The real question here is how we effectively address the underlying question of whether it is the serum testosterone level that actually affects prostate cancer or the testosterone level in the prostate (and the processes by which that testosterone is converted to dihydrotestosterone), which really drives prostate cancer growth. Morganthaler and his colleagues have argued for some time that maximal prostate cancer growth is achieved at low androgen concentrations. Their results in this study are consistent with that hypothesis. However, on their own, these data do not prove the validity of that hypothesis.
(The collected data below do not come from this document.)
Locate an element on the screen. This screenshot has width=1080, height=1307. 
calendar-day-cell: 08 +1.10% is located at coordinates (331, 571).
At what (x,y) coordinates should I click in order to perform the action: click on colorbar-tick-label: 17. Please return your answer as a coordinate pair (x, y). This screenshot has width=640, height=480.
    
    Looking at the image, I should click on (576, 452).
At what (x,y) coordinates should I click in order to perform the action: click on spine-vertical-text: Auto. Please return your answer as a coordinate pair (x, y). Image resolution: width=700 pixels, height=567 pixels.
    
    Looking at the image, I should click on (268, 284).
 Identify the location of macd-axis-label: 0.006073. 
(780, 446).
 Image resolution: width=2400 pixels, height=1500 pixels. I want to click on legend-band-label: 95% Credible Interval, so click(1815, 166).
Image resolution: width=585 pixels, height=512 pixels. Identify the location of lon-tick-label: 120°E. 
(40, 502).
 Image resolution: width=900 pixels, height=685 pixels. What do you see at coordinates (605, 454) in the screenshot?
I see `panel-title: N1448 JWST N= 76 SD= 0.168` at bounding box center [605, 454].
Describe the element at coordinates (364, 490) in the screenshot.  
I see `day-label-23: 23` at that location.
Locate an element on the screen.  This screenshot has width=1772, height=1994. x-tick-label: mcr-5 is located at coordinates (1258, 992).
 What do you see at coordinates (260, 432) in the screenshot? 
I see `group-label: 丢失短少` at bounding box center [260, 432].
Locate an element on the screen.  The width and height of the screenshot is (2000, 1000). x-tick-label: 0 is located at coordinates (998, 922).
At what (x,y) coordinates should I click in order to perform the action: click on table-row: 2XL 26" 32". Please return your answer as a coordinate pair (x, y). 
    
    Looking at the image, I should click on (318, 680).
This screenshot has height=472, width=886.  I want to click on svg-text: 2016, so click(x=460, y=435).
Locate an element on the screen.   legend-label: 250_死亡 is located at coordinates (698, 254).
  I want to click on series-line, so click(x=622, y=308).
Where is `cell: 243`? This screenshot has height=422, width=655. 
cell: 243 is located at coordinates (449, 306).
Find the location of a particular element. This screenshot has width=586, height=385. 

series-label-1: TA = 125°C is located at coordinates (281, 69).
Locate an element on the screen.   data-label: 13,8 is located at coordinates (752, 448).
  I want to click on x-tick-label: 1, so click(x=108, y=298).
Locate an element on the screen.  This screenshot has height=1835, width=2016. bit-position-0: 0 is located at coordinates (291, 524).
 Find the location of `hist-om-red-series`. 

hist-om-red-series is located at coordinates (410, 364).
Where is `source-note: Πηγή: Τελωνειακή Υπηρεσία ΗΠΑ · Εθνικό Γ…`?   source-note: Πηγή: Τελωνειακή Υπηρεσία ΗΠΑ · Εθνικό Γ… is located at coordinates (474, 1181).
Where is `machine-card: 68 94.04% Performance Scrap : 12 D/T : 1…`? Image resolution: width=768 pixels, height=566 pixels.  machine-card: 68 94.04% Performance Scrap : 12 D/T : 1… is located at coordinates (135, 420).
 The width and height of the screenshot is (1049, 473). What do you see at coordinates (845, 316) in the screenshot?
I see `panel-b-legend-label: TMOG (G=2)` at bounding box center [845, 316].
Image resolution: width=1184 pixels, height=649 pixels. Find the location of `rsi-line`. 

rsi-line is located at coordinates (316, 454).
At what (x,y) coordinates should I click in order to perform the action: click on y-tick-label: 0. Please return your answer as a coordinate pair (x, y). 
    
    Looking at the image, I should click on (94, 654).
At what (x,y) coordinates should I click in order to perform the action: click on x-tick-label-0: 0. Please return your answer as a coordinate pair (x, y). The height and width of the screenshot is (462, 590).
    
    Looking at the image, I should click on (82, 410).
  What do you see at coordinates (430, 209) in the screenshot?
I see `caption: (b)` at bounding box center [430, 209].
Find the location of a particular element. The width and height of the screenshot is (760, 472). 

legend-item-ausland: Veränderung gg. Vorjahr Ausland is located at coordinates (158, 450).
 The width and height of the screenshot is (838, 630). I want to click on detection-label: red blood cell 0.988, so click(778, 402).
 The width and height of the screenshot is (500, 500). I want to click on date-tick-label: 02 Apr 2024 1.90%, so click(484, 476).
A detailed review of the entire subject of testosterone replacement therapy for men with prostate cancer has just been published by Coward and Carson. The entire text of this article is available on line for the interested reader. It may be of particular value to support group leaders. This review is supportive of the use of testosterone replacement therapy in men who have been successfully treated for localized prostate cancer and who have a testosterone level of < 300 ng/dl. The authors currently monitor their patients for a minimum of 6 months after first-line treatment for prostate cancer before considering the initiation of testosterone supplementation.